◆ Saved entries:
'''

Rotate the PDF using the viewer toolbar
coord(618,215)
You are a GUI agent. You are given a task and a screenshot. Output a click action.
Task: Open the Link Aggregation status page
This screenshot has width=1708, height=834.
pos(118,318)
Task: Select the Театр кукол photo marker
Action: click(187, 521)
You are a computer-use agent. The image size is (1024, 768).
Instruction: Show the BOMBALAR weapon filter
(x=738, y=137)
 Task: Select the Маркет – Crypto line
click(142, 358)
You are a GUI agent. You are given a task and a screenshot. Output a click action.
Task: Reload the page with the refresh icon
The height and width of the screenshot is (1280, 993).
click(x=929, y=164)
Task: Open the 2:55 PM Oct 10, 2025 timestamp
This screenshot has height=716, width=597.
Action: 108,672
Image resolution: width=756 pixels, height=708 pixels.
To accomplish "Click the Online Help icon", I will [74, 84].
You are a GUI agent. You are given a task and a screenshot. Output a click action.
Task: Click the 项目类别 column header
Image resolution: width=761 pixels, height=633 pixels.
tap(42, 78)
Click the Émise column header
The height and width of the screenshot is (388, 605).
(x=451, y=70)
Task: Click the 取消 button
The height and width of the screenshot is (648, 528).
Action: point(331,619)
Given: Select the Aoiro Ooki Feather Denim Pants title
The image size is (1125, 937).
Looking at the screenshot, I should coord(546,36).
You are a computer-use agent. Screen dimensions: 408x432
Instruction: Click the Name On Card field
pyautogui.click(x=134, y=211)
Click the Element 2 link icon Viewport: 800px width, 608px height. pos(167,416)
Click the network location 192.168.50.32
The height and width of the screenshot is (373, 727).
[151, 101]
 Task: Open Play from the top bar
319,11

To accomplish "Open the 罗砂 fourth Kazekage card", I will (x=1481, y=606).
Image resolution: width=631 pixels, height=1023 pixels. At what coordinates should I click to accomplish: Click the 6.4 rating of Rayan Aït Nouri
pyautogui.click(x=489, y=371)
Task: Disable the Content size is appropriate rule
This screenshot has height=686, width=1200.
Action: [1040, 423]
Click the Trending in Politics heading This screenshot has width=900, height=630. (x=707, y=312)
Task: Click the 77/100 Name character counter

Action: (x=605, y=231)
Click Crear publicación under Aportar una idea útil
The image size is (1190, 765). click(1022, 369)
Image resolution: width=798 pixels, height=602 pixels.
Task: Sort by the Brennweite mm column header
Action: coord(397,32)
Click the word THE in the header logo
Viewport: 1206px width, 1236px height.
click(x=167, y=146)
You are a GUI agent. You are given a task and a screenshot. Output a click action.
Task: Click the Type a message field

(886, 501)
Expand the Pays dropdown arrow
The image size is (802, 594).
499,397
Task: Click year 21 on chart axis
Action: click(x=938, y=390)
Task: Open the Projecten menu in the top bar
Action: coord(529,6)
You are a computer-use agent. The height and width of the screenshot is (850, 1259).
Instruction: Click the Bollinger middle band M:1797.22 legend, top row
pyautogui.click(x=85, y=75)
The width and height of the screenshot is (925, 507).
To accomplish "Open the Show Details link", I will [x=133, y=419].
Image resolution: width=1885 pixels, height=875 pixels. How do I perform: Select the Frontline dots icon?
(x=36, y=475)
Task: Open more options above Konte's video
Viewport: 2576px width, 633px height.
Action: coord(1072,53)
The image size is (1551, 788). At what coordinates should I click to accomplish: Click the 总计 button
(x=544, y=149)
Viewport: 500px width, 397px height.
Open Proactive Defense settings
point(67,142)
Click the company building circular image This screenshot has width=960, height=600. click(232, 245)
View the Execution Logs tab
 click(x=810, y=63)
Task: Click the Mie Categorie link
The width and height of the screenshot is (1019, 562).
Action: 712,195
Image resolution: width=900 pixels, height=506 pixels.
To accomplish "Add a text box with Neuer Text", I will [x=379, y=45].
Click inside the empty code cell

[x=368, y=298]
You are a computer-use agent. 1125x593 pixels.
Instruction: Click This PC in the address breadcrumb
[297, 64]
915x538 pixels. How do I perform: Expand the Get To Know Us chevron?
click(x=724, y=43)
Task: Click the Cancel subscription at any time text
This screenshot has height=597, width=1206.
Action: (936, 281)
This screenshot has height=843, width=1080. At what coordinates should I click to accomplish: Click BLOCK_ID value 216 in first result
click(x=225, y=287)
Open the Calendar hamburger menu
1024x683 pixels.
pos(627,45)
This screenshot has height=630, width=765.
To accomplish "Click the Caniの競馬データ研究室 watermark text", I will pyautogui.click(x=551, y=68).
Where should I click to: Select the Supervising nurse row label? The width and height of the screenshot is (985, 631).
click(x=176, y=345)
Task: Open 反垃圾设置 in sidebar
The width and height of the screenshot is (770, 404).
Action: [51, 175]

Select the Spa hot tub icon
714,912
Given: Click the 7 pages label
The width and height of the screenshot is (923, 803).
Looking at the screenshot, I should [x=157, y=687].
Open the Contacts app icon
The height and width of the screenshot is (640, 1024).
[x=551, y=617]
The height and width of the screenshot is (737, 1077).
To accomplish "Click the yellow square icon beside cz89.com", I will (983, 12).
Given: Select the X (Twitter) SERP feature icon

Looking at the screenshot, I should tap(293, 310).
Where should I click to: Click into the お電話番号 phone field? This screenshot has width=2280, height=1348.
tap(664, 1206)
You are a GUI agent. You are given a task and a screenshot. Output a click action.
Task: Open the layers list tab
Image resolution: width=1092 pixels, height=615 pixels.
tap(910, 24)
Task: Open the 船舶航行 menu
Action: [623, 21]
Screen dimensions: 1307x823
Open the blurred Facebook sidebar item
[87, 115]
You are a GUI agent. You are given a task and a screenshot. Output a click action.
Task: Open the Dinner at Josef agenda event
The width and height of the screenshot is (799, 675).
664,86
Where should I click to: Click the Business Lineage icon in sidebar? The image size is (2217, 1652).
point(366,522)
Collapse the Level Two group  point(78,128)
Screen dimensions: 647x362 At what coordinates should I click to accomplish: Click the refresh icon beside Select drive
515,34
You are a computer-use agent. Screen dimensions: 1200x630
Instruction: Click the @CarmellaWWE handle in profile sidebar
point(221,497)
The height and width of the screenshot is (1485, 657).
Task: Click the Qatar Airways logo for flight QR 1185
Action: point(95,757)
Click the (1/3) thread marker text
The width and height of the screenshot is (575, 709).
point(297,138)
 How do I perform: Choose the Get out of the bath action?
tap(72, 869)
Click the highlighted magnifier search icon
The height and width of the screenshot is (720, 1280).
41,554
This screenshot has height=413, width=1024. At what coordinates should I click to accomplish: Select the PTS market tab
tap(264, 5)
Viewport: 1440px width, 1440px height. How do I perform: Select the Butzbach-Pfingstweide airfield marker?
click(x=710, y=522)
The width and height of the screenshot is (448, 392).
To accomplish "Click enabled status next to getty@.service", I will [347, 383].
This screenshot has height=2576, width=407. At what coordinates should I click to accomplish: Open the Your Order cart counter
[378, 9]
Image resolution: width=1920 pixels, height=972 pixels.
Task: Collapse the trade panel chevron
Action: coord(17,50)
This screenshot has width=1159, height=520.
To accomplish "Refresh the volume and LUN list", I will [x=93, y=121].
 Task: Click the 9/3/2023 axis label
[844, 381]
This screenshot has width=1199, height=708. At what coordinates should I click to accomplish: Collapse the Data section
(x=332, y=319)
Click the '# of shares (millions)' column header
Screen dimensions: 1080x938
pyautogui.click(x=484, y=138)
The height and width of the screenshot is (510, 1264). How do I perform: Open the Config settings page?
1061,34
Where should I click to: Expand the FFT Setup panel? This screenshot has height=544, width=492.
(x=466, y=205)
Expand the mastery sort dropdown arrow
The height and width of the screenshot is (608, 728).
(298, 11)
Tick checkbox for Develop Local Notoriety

'''

The answer should reproduce all of the data without any alteration.

◆ YOUR SOLUTION:
Rotate the PDF using the viewer toolbar
coord(618,215)
You are a GUI agent. You are given a task and a screenshot. Output a click action.
Task: Open the Link Aggregation status page
This screenshot has width=1708, height=834.
pos(118,318)
Task: Select the Театр кукол photo marker
Action: click(187, 521)
You are a computer-use agent. The image size is (1024, 768).
Instruction: Show the BOMBALAR weapon filter
(x=738, y=137)
 Task: Select the Маркет – Crypto line
click(142, 358)
You are a GUI agent. You are given a task and a screenshot. Output a click action.
Task: Reload the page with the refresh icon
The height and width of the screenshot is (1280, 993).
click(x=929, y=164)
Task: Open the 2:55 PM Oct 10, 2025 timestamp
This screenshot has height=716, width=597.
Action: 108,672
Image resolution: width=756 pixels, height=708 pixels.
To accomplish "Click the Online Help icon", I will [74, 84].
You are a GUI agent. You are given a task and a screenshot. Output a click action.
Task: Click the 项目类别 column header
Image resolution: width=761 pixels, height=633 pixels.
tap(42, 78)
Click the Émise column header
The height and width of the screenshot is (388, 605).
(x=451, y=70)
Task: Click the 取消 button
The height and width of the screenshot is (648, 528).
Action: point(331,619)
Given: Select the Aoiro Ooki Feather Denim Pants title
The image size is (1125, 937).
Looking at the screenshot, I should coord(546,36).
You are a computer-use agent. Screen dimensions: 408x432
Instruction: Click the Name On Card field
pyautogui.click(x=134, y=211)
Click the Element 2 link icon Viewport: 800px width, 608px height. pos(167,416)
Click the network location 192.168.50.32
The height and width of the screenshot is (373, 727).
[151, 101]
 Task: Open Play from the top bar
319,11

To accomplish "Open the 罗砂 fourth Kazekage card", I will (x=1481, y=606).
Image resolution: width=631 pixels, height=1023 pixels. At what coordinates should I click to accomplish: Click the 6.4 rating of Rayan Aït Nouri
pyautogui.click(x=489, y=371)
Task: Disable the Content size is appropriate rule
This screenshot has height=686, width=1200.
Action: [1040, 423]
Click the Trending in Politics heading This screenshot has width=900, height=630. (x=707, y=312)
Task: Click the 77/100 Name character counter

Action: (x=605, y=231)
Click Crear publicación under Aportar una idea útil
The image size is (1190, 765). click(1022, 369)
Image resolution: width=798 pixels, height=602 pixels.
Task: Sort by the Brennweite mm column header
Action: coord(397,32)
Click the word THE in the header logo
Viewport: 1206px width, 1236px height.
click(x=167, y=146)
You are a GUI agent. You are given a task and a screenshot. Output a click action.
Task: Click the Type a message field

(886, 501)
Expand the Pays dropdown arrow
The image size is (802, 594).
499,397
Task: Click year 21 on chart axis
Action: click(x=938, y=390)
Task: Open the Projecten menu in the top bar
Action: coord(529,6)
You are a computer-use agent. The height and width of the screenshot is (850, 1259).
Instruction: Click the Bollinger middle band M:1797.22 legend, top row
pyautogui.click(x=85, y=75)
The width and height of the screenshot is (925, 507).
To accomplish "Open the Show Details link", I will [x=133, y=419].
Image resolution: width=1885 pixels, height=875 pixels. How do I perform: Select the Frontline dots icon?
(x=36, y=475)
Task: Open more options above Konte's video
Viewport: 2576px width, 633px height.
Action: coord(1072,53)
The image size is (1551, 788). At what coordinates should I click to accomplish: Click the 总计 button
(x=544, y=149)
Viewport: 500px width, 397px height.
Open Proactive Defense settings
point(67,142)
Click the company building circular image This screenshot has width=960, height=600. click(232, 245)
View the Execution Logs tab
 click(x=810, y=63)
Task: Click the Mie Categorie link
The width and height of the screenshot is (1019, 562).
Action: 712,195
Image resolution: width=900 pixels, height=506 pixels.
To accomplish "Add a text box with Neuer Text", I will [x=379, y=45].
Click inside the empty code cell

[x=368, y=298]
You are a computer-use agent. 1125x593 pixels.
Instruction: Click This PC in the address breadcrumb
[297, 64]
915x538 pixels. How do I perform: Expand the Get To Know Us chevron?
click(x=724, y=43)
Task: Click the Cancel subscription at any time text
This screenshot has height=597, width=1206.
Action: (936, 281)
This screenshot has height=843, width=1080. At what coordinates should I click to accomplish: Click BLOCK_ID value 216 in first result
click(x=225, y=287)
Open the Calendar hamburger menu
1024x683 pixels.
pos(627,45)
This screenshot has height=630, width=765.
To accomplish "Click the Caniの競馬データ研究室 watermark text", I will pyautogui.click(x=551, y=68).
Where should I click to: Select the Supervising nurse row label? The width and height of the screenshot is (985, 631).
click(x=176, y=345)
Task: Open 反垃圾设置 in sidebar
The width and height of the screenshot is (770, 404).
Action: [51, 175]

Select the Spa hot tub icon
714,912
Given: Click the 7 pages label
The width and height of the screenshot is (923, 803).
Looking at the screenshot, I should [x=157, y=687].
Open the Contacts app icon
The height and width of the screenshot is (640, 1024).
[x=551, y=617]
The height and width of the screenshot is (737, 1077).
To accomplish "Click the yellow square icon beside cz89.com", I will (983, 12).
Given: Select the X (Twitter) SERP feature icon

Looking at the screenshot, I should tap(293, 310).
Where should I click to: Click into the お電話番号 phone field? This screenshot has width=2280, height=1348.
tap(664, 1206)
You are a GUI agent. You are given a task and a screenshot. Output a click action.
Task: Open the layers list tab
Image resolution: width=1092 pixels, height=615 pixels.
tap(910, 24)
Task: Open the 船舶航行 menu
Action: [623, 21]
Screen dimensions: 1307x823
Open the blurred Facebook sidebar item
[87, 115]
You are a GUI agent. You are given a task and a screenshot. Output a click action.
Task: Open the Dinner at Josef agenda event
The width and height of the screenshot is (799, 675).
664,86
Where should I click to: Click the Business Lineage icon in sidebar? The image size is (2217, 1652).
point(366,522)
Collapse the Level Two group  point(78,128)
Screen dimensions: 647x362 At what coordinates should I click to accomplish: Click the refresh icon beside Select drive
515,34
You are a computer-use agent. Screen dimensions: 1200x630
Instruction: Click the @CarmellaWWE handle in profile sidebar
point(221,497)
The height and width of the screenshot is (1485, 657).
Task: Click the Qatar Airways logo for flight QR 1185
Action: point(95,757)
Click the (1/3) thread marker text
The width and height of the screenshot is (575, 709).
point(297,138)
 How do I perform: Choose the Get out of the bath action?
tap(72, 869)
Click the highlighted magnifier search icon
The height and width of the screenshot is (720, 1280).
41,554
This screenshot has height=413, width=1024. At what coordinates should I click to accomplish: Select the PTS market tab
tap(264, 5)
Viewport: 1440px width, 1440px height. How do I perform: Select the Butzbach-Pfingstweide airfield marker?
click(x=710, y=522)
The width and height of the screenshot is (448, 392).
To accomplish "Click enabled status next to getty@.service", I will [347, 383].
This screenshot has height=2576, width=407. At what coordinates should I click to accomplish: Open the Your Order cart counter
[378, 9]
Image resolution: width=1920 pixels, height=972 pixels.
Task: Collapse the trade panel chevron
Action: coord(17,50)
This screenshot has width=1159, height=520.
To accomplish "Refresh the volume and LUN list", I will [x=93, y=121].
 Task: Click the 9/3/2023 axis label
[844, 381]
This screenshot has width=1199, height=708. At what coordinates should I click to accomplish: Collapse the Data section
(x=332, y=319)
Click the '# of shares (millions)' column header
Screen dimensions: 1080x938
pyautogui.click(x=484, y=138)
The height and width of the screenshot is (510, 1264). How do I perform: Open the Config settings page?
1061,34
Where should I click to: Expand the FFT Setup panel? This screenshot has height=544, width=492.
(x=466, y=205)
Expand the mastery sort dropdown arrow
The height and width of the screenshot is (608, 728).
(298, 11)
Tick checkbox for Develop Local Notoriety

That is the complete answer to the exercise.